Designer Robert W. Blakeley isn’t a household name, but every American has seen his work. No, he wasn’t employed by Coca-Cola or Ford or Disney, but instead worked for the US government. Blakeley’s most famous design? He came up with the yellow and black fallout shelter sign. Sadly, he died last week at the age of 95.
Photo: Getty Images
According to the New York Times, Blakeley first designed the ubiquitous fallout shelter sign in 1961 for the Army Corps of Engineers. Roughly 1.4 million of the signs were produced, which is why you still see them everywhere, even if many of the fallout shelters themselves have been repurposed for any number of different things.
We often think of everyone in the 1950s and ’60s as having their own backyard fallout shelter, but that simply wasn’t the case. A 1963 study by Michigan State University asked 3514 Americans about their attitudes toward nuclear war and fallout shelters. Just 1.4 per cent of Americans had a shelter, and only five per cent said that they wanted to build one in the future. And that’s where the American government came in.
Fallout shelters were seen as a collective good that would help save as many American lives as possible in the event of a global nuclear war. And the early 1960s saw plenty of debates about the role of the government in providing that kind of shelter in public places such as schools and community centres.
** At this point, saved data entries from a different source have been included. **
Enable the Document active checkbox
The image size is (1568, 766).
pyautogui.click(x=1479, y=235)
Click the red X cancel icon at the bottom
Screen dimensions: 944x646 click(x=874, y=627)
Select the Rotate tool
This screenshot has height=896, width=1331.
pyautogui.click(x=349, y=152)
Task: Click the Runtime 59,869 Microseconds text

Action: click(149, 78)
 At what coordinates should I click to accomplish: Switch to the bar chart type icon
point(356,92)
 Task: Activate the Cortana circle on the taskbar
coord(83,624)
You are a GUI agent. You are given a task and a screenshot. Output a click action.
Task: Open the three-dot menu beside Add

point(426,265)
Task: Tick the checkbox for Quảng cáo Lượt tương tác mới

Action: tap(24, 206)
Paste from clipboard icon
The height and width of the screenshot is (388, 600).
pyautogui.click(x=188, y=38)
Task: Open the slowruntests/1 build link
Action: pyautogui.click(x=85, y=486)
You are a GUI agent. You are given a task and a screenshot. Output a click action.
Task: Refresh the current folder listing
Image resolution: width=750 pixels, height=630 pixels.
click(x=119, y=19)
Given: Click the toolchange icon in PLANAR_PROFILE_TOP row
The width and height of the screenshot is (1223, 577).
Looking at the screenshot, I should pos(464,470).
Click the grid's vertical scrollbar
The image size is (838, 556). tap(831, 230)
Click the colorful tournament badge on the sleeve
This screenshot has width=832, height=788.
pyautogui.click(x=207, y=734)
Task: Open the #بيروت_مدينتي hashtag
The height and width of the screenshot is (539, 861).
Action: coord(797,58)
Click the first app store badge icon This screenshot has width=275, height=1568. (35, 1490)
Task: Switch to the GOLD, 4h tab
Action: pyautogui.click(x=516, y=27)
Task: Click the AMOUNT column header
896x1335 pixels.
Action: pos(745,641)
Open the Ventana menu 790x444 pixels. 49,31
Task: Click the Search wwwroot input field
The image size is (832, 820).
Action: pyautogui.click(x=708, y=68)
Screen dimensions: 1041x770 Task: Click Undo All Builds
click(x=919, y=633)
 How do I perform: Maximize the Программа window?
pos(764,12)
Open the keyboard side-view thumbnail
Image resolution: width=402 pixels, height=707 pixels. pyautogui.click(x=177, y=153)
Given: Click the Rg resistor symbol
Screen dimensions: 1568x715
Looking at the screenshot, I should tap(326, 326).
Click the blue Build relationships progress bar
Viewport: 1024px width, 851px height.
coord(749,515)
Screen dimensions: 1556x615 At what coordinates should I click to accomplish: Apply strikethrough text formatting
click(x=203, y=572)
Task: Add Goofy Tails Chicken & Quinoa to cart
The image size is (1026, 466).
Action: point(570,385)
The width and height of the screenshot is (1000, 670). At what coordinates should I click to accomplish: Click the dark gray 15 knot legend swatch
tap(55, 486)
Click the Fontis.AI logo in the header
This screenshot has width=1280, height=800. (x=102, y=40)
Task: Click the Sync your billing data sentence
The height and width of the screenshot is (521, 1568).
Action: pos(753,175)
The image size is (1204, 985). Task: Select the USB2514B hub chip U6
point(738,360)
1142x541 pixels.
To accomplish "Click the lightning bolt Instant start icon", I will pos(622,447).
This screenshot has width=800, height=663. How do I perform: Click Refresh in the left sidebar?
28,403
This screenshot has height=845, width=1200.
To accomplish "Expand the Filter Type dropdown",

The sign, designed by Blakeley, was made with simplicity in mind, allowing anyone to see its bright contrasting colours as the world collapsed around them. With any luck, they’d find safety.
Illustration of a propose fallout shelter, scanned from the 12 January 1962 issue of Life magazine
But Blakeley didn’t give his design much thought after the fact and certainly didn’t expect it to define his legacy.
“Like so many other things in life, you solve a problem and go on to the next thing,” Blakeley told the New York Times in 2014 during an interview for the express purpose of his future obituary. “I must have just wiped it out of my mind.”
Born in Ogden, Utah, on 30 August 1922, Blakeley would serve in the Marine Corps during World War II and during the Korean War in 1951 and 52. After graduating from the University of California at Berkeley in 1954 he went to work at the VA for a couple of years before joining the Army Corp of Engineers and doing the work that would be seen by millions of Americans and countless others across the globe.
If you grew up in the US during the 1990s or 2000s there may have had fallout shelter signs in your school that felt hilariously antiquated. I certainly did. But sadly, the idea of nuclear annihilation isn’t much of a joke these days. Tensions between the US and North Korea have hit a strange pitch, as madmen leaders from both sides threaten to destroy each other.
Blakeley may be gone, but his design is becoming depressingly relevant to a new generation of Americans who are witnessing the most dangerous nuclear stand-off since the Cuban Missile Crisis of 1963. Hopefully, Blakeley’s design doesn’t come to define a new era of fear and destruction that went from silly and dated to suddenly urgent. But I’m not holding out hope.
It’s frankly a miracle that anyone survived the first Cold War. Humanity may not be so lucky this time around.